Penmaen Bach - a watercolour from David Cox from 1852
The landscape of north Wales, as seen by an early Victorian artist, is a main feature of a new exhibition.
David Cox, a contemporary of Turner, fell in love with the Vale of Clwyd and the village of Betws-y-Coed in Conwy in particular from the 1840s.
"Cox's work has been underappreciated and underestimated," said curator Victoria Osborne.
Described as "varied and exciting", the retrospective show in Cox's home city Birmingham runs until 3 May.
Cox travelled widely in north Wales and in his later life, his paintings of Betws-y-Coed inspired the 19th Century Birmingham School of artists to follow in his footsteps.
DAVID COX FACTFILE
Born Birmingham, son of a blacksmith
Worked as a theatre scenery painter before moving to London in 1804 and became a teacher, while exhibiting at the Royal Academy
Teacher in Hereford
Landscape painter in London, also toured parts of Europe
Annual visits to north Wales after returning to live in Birmingham
Died in Harborne, Birmingham
The exhibition includes several views of the Vale of Clwyd, including a black and white chalk drawing dating from the late 1840s.
There is also a newly conserved oil painting from 1849, which when sold in 1892 was called "the finest pastoral picture in the world.'
Cox began as a commercial artist in London, with his illustrations accompanying travel writer Thomas Roscoe's two volumes of Wanderings and Excursions in Wales.
He started in watercolours and only took up oils comparatively late.
He first visited Wales in 1805 but between 1844 and 1856, he made annual summer visits to Betws-y-Coed.
Curator Victoria Osborne said: "He was not the first artist to be inspired by the Welsh landscape - it had been attracting artists since the 18th Century - there was something about the variety, softness and ruggedness."
He became a familiar figure in Betws-y-Coed, painted the local pub sign and even undertook the 110 mile journey just months after suffering a stroke in June 1853.
Welsh Funeral was painted during David Cox's visit to Betws-y-Coed after the death of a local child
Ms Osborne said: "Betws-y-Coed became something of an artist's colony, not just to artists from Birmingham but from much further afield.
"Artists wanted to share the same kind of scenery but also work with Cox and learn from him - it was like a summer school."
Included in the exhibition is an evocative painting, Welsh Funeral, at the 14th Century St Michael's church, with mourners gathered outside at dusk.
"It depicts the funeral of the daughter of the landlord of the Royal Oak, where Cox used to stay," said Ms Osborne.
"The death of this young girl would have affected the whole village.
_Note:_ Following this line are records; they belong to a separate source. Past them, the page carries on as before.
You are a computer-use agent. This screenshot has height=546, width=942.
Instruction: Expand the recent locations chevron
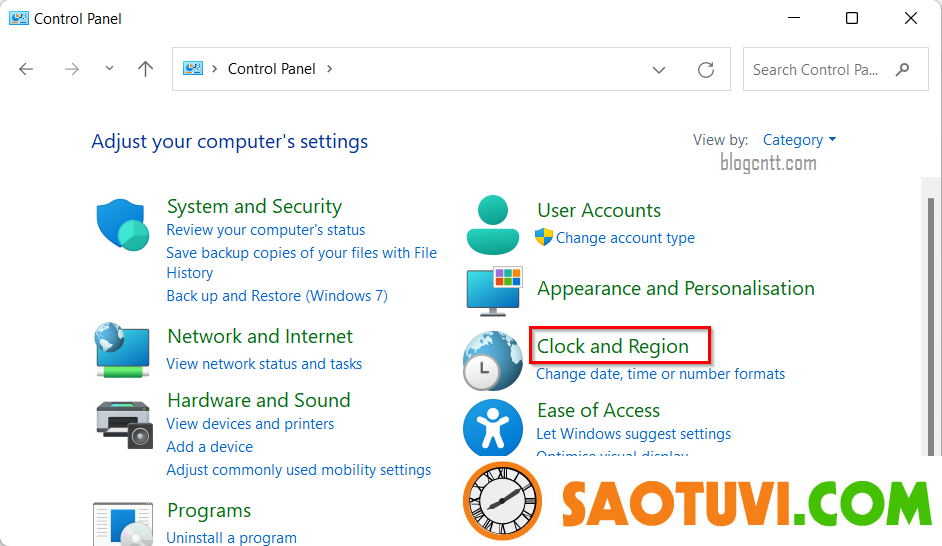coord(109,68)
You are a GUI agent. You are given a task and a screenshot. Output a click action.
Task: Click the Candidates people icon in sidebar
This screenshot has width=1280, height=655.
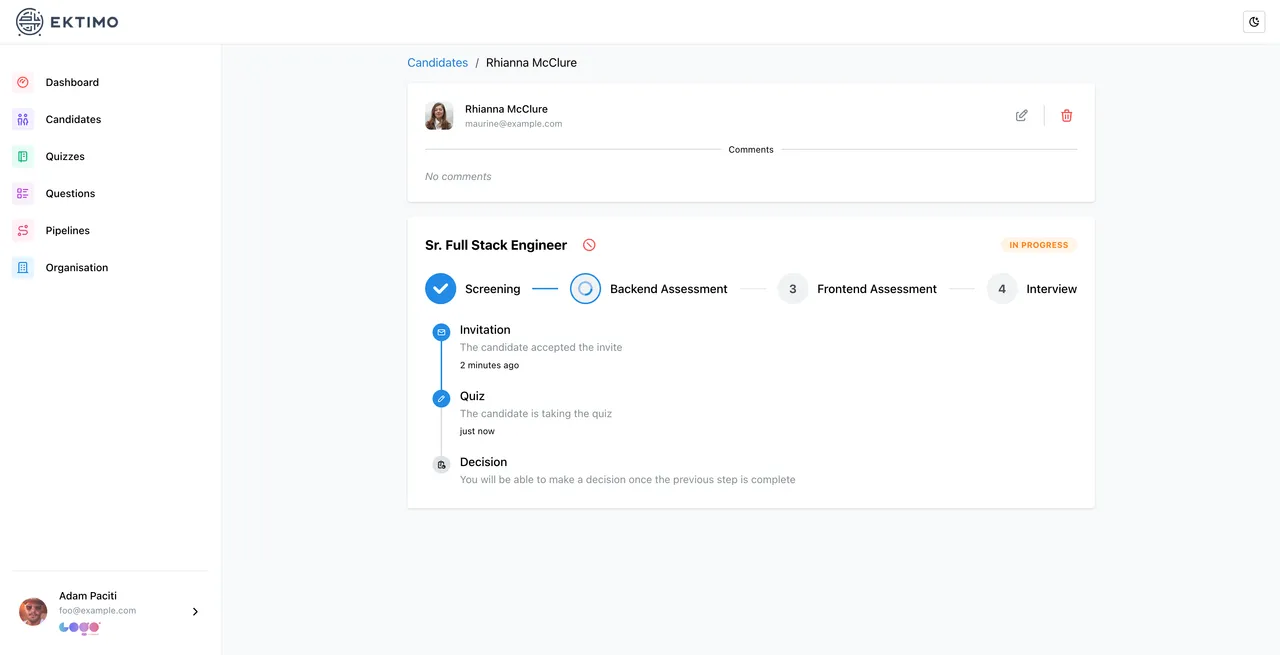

Particularly as it's sunset, it makes it very atmospheric. Cox was not known for his symbolism but this is very symbolic, with the setting of the sun and little children gathering poppies - symbolic of death."
Cox was closely associated with showing the varied British climate and a watercolour from nearby moors shows a lone bull in a storm.
Other popular works, dating from the mid 1850s, are his oil paintings of Rhyl Sands, with tiny figures of holidaymakers on the beach dwarfed by the sea and sky.
It it is 50 years since a major exhibition has been held in Wales but the current retrospective makes clear how its landscape inspired some of Cox's finest later work.
"He can be seen alongside Constable and Turner but has been in their shadow for the last 100 years or so," said Ms Osborne.
"One of the reasons for the exhibition is to raise his profile - Cox's work has been underappreciated and underestimated.
"'Hopefully, people will see his work as varied, exciting, with a real breadth to what he did."
Sun, Wind and Rain - The Art of David Cox
runs at the Gas Hall at Birmingham Museum and Art Gallery until 3 May. The work of David Cox and the artists' colony is also the inspiration for the Betws-y-Coed Arts Festival, which runs 16-19 April.